Giffords meets school shooting victims

Former Arizona congresswoman Gabrielle Giffords, nearly two years after being critically wounded in a mass shooting, on Friday met with families of victims in last month's shooting that left 26 people dead inside an elementary school.

Giffords was accompanied by her husband, astronaut Mark Kelly, at the private meeting in Newtown that was also attended by U.S. Sen.
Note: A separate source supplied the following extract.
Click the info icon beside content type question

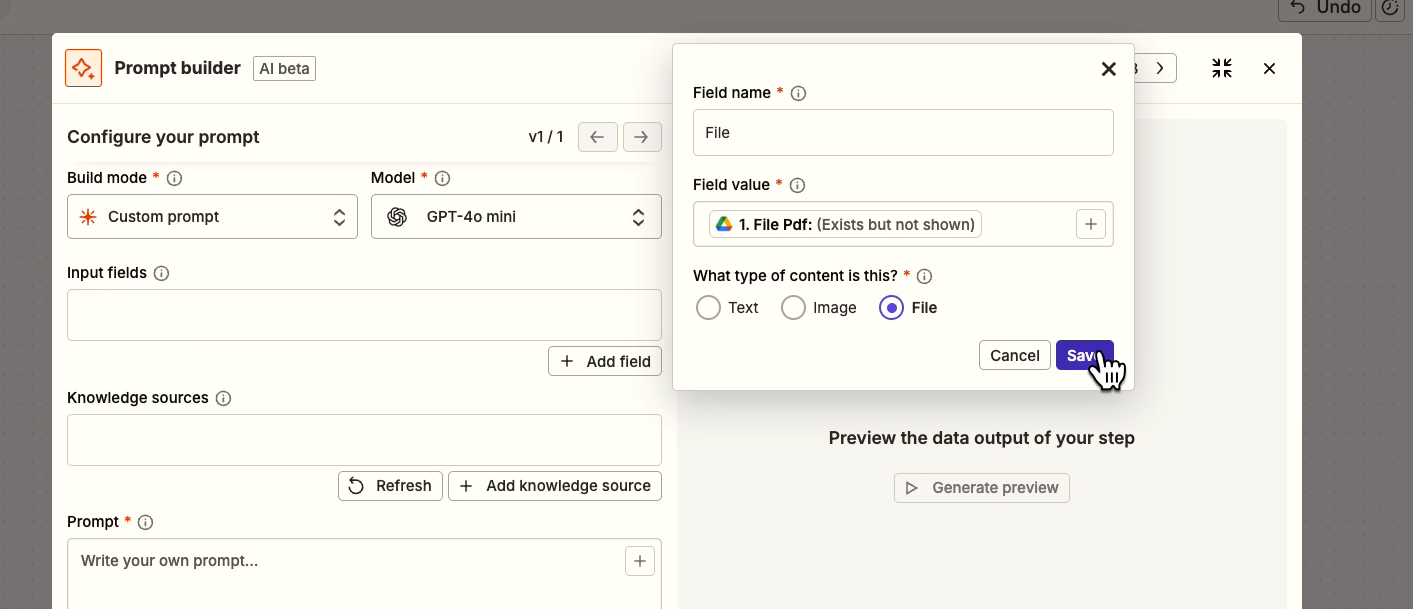pyautogui.click(x=925, y=276)
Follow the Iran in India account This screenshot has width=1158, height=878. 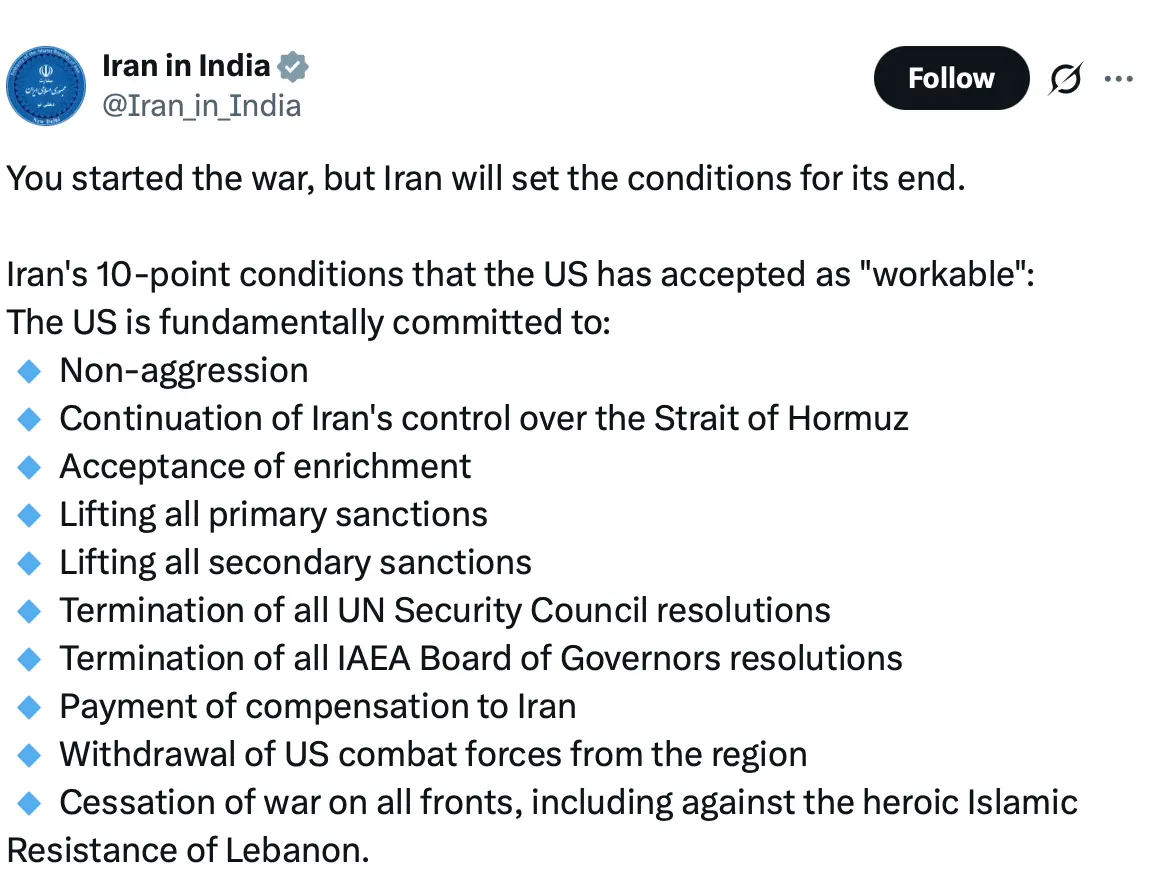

Richard Blumenthal.

"As always, I was deeply impressed by the strength and courage and resolve of the families and the extraordinary caring and generosity of Gabby Giffords and Mark Kelly in visiting with them," Blumenthal said.

Giffords, a Democrat, met earlier in the day with officials including Connecticut's lieutenant governor and Newtown's first selectman.

Giffords was left partially blind, with a paralyzed right arm and brain injury, when a gunman opened fire at a constituent meet-and-greet outside a Tucson grocery store on Jan. 8, 2011. Arizona's chief federal judge and five others were killed and 13 people, including Giffords, were injured.

The gunman, Jared Lee Loughner, pleaded guilty to 19 federal charges and was sentenced to seven consecutive life sentences, plus 140 years.

Kelly has become a vocal advocate for gun control in recent months, most notably at Loughner's sentencing in November. He lashed out at politicians for avoiding a "meaningful debate" about gun laws and called out Arizona Republicans, including the governor, for taking a pro-gun stance in the months after the shooting.

"As a nation we have repeatedly passed up the opportunity to address the issue. After Columbine, after Virginia Tech, after Tucson and after Aurora, we have done nothing," he told the court.

A recent Pew Research Center report says gun policy accounted for almost 30 per cent of discussions examined on blogs and Twitter in the three days after the school massacre. It compares the response to the Newtown rampage with the Arizona shooting, saying that in the three days after that, just 3 per cent of social media conversation was about gun laws.